Kennedy: Try snooze-button parenting today

Mark Kennedy
Mark Kennedy

My iPhone alarm - a sonar ping - sounds every morning at 5:45 a.m. sharp.

Immediately, I throw off the bed covers and climb the stairs to wake up my 13-year-old son, an early riser who likes to finish his homework before dawn.

Then I climb back in bed for two 9-minute snooze sessions. At 6:03, I shuffle to the kitchen, pack lunches for my two sons and brew myself a cup of coffee. Each boy gets a turkey-and-cheese Lunchable, Lay's potato chips, a pack of mini-muffins and a sports drink. If I deviate one iota from this checklist, I will hear about it later.

At 6:50 a.m. I wake-up my 8-year-old son, toast his frozen waffles and give him 20 minutes to get dressed. At 7:05 a.m. I climb into the shower. At 7:35 I walk the dog. And at 7:50 I drop off my younger son at elementary school. By 8:30 I'm at my desk at work.

No, I'm not Rain Man, but hitting these marks - plus or minus a minute or two - is crucial to keeping our family on course. My wife, who also works outside the home, has her own minute-by-minute schedule to keep.

As regimented as this weekday schedule can be for our household, there is comfort in following a routine. My whole family is on vacation this week - it's spring break for Hamilton County Schools. Unmoored from our regular schedule, I'm braced for a rocky stretch of days.

Without the tyranny of the daily grind, each member of my family will try to bend the family schedule to his or her own desires. My wife will want to sleep in. My 8-year-old will want to stay up late. My older son will want to turn the week into a nap-a-rama. And I will become frustrated that everybody is not like me, content to read for 16 hours a day, then sleep the other eight.

This tug of war - precision vs. relaxation - is a primary point of conflict in modern life.

Most of the successful people I've known have been good at making - and keeping - a schedule. The best senior manager I've ever had shot off emails at 4 a.m. Successful people learn that making to-do lists and burning the candle at both ends creates efficiencies that help them get to the top.

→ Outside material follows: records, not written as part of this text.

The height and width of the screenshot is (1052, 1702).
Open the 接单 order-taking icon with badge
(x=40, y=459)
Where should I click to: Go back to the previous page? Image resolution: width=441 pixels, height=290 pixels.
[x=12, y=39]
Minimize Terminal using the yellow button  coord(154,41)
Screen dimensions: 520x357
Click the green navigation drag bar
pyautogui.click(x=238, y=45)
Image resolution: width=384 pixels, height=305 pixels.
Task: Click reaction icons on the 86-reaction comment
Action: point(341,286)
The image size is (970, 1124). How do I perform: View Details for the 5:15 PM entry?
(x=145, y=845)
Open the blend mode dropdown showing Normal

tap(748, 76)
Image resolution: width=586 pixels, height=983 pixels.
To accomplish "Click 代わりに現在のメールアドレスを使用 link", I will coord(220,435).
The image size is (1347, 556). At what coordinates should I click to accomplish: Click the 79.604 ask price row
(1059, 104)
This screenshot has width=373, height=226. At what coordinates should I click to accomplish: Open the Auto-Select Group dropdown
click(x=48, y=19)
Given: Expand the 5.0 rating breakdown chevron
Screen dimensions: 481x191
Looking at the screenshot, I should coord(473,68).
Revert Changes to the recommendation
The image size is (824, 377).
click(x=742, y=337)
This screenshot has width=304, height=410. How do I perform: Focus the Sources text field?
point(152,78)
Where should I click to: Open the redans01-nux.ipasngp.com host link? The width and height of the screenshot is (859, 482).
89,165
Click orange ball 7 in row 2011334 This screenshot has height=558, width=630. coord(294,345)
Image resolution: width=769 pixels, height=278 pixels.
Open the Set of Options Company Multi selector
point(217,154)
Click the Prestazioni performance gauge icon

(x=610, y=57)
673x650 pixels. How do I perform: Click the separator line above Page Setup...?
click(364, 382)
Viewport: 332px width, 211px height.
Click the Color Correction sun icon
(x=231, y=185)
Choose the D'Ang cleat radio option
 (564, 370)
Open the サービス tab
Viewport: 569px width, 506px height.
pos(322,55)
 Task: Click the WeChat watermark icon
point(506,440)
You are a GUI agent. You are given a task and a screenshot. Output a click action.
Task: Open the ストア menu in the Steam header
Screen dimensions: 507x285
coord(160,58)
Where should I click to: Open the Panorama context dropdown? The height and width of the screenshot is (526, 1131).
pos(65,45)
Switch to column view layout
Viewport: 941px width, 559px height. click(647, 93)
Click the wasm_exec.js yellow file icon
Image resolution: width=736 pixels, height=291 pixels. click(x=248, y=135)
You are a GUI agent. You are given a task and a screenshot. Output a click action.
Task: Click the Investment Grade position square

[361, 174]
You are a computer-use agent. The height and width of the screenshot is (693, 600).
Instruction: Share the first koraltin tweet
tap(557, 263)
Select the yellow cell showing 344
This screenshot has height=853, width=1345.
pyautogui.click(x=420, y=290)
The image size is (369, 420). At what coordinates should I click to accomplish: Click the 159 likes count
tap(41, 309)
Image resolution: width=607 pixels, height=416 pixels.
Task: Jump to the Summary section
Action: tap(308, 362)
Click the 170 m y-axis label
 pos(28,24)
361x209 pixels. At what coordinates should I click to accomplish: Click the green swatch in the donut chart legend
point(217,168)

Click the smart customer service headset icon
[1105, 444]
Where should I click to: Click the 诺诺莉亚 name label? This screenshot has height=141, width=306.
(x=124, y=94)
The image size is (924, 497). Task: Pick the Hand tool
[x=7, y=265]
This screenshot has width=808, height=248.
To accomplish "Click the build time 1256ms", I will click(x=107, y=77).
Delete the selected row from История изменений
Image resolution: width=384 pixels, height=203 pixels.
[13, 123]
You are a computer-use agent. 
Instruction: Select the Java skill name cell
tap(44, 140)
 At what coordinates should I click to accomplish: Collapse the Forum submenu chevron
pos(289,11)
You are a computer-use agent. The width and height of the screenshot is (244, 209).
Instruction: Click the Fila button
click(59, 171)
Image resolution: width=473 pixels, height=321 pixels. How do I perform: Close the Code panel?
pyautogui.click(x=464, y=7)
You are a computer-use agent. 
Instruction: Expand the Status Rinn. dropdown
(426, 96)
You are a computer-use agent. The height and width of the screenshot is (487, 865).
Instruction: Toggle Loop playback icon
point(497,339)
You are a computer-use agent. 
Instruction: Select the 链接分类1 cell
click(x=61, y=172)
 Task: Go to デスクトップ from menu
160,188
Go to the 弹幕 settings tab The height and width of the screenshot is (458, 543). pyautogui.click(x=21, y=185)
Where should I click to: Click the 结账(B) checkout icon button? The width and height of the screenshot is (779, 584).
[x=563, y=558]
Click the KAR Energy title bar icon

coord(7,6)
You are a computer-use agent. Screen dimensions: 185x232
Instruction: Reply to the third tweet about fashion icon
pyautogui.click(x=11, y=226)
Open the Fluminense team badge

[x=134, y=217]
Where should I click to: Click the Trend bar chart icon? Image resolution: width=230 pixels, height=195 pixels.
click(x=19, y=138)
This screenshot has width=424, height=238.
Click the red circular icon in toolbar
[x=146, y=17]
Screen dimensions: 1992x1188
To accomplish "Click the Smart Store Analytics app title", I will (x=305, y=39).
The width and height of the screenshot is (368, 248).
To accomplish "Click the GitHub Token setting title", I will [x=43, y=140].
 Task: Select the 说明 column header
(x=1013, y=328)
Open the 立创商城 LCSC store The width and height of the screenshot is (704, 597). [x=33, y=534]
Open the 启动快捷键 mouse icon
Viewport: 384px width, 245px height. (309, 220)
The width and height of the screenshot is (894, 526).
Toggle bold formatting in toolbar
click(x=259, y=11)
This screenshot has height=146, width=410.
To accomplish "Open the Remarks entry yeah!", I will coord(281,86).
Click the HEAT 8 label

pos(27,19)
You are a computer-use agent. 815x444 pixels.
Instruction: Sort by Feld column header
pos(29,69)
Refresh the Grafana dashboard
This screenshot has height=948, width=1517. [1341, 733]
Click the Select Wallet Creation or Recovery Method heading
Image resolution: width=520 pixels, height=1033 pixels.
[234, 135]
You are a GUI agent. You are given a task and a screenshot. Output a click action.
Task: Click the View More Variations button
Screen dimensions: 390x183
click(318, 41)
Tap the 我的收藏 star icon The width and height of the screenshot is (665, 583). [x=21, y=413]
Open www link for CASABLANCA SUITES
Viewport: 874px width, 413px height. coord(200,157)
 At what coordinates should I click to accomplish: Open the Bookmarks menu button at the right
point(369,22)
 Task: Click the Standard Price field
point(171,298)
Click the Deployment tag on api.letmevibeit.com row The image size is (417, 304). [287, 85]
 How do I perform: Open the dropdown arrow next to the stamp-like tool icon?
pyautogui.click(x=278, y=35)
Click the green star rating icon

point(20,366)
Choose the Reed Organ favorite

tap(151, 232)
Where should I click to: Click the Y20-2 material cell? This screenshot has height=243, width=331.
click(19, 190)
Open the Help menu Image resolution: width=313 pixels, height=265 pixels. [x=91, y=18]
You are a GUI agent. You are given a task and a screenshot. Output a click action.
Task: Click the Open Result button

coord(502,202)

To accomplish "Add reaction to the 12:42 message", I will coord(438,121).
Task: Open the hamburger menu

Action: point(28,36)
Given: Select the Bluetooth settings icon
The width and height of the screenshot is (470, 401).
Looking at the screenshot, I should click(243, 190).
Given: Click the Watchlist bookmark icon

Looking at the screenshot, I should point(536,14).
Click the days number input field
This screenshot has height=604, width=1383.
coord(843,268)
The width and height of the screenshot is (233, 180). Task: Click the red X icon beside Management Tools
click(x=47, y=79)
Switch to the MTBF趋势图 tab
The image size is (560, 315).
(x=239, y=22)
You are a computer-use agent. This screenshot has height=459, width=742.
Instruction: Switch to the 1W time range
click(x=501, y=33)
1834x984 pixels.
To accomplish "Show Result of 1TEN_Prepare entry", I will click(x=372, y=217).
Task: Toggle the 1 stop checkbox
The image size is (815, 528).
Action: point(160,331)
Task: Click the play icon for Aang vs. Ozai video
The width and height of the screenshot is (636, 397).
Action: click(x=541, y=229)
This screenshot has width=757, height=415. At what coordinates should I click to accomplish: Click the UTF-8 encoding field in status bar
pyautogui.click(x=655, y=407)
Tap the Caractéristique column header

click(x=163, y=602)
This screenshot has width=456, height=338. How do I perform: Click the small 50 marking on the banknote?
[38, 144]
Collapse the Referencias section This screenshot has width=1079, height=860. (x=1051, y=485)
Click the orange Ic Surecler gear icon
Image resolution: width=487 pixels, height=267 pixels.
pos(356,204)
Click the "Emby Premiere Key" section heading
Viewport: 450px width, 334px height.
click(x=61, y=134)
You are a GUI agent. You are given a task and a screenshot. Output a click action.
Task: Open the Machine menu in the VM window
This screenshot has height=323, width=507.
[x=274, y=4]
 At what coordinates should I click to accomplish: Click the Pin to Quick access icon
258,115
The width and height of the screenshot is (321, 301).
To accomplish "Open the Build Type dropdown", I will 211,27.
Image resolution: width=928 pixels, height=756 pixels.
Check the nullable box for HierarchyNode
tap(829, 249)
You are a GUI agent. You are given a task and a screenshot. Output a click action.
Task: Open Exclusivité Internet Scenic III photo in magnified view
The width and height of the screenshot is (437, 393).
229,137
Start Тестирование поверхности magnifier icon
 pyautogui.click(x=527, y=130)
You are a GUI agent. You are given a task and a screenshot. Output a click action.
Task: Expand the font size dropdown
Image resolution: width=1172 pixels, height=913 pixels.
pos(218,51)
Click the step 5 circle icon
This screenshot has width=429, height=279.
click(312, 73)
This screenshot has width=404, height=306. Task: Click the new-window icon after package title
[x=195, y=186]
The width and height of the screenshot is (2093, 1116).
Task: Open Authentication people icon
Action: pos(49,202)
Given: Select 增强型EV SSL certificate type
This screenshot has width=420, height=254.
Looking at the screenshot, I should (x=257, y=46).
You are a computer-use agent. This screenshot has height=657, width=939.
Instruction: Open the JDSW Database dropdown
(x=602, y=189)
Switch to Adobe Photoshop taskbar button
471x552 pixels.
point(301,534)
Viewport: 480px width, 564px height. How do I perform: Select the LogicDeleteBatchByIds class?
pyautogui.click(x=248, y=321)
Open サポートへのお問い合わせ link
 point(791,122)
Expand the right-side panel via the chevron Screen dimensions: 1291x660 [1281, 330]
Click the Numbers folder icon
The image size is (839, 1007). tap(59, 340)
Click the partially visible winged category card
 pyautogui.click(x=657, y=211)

The first time I was ever given management responsibilities, I bought a Day Planner, one of those leather-bound loose-leaf calendars with a page for every day of the year. I soon developed a reputation as a manager who could, at least, make the trains run on time - which turns out to be about 80 percent of most supervisory jobs. I would send gentle reminders to reporters on Tuesday that an important deadline was looming on Thursday. I even called these notes "gentle reminders," and I never got a negative response - at least to my face.

I've found that the same approach works with children - only better. If you tell them it's time to take a bath - right this minute! - you'll get push-back. If, on the other hand, you tell them that bath time is in 20 minutes, they'll usually say "OK" and hit the mark.

It's the difference between being shaken awake from a dead sleep vs. the feeling of tapping the snooze button.

Sometimes I think the secret of being a good parent is the simple realization that what makes adults happy usually makes kids happy, too.

So, all together now, everyone: Sleep, snooze, work, repeat.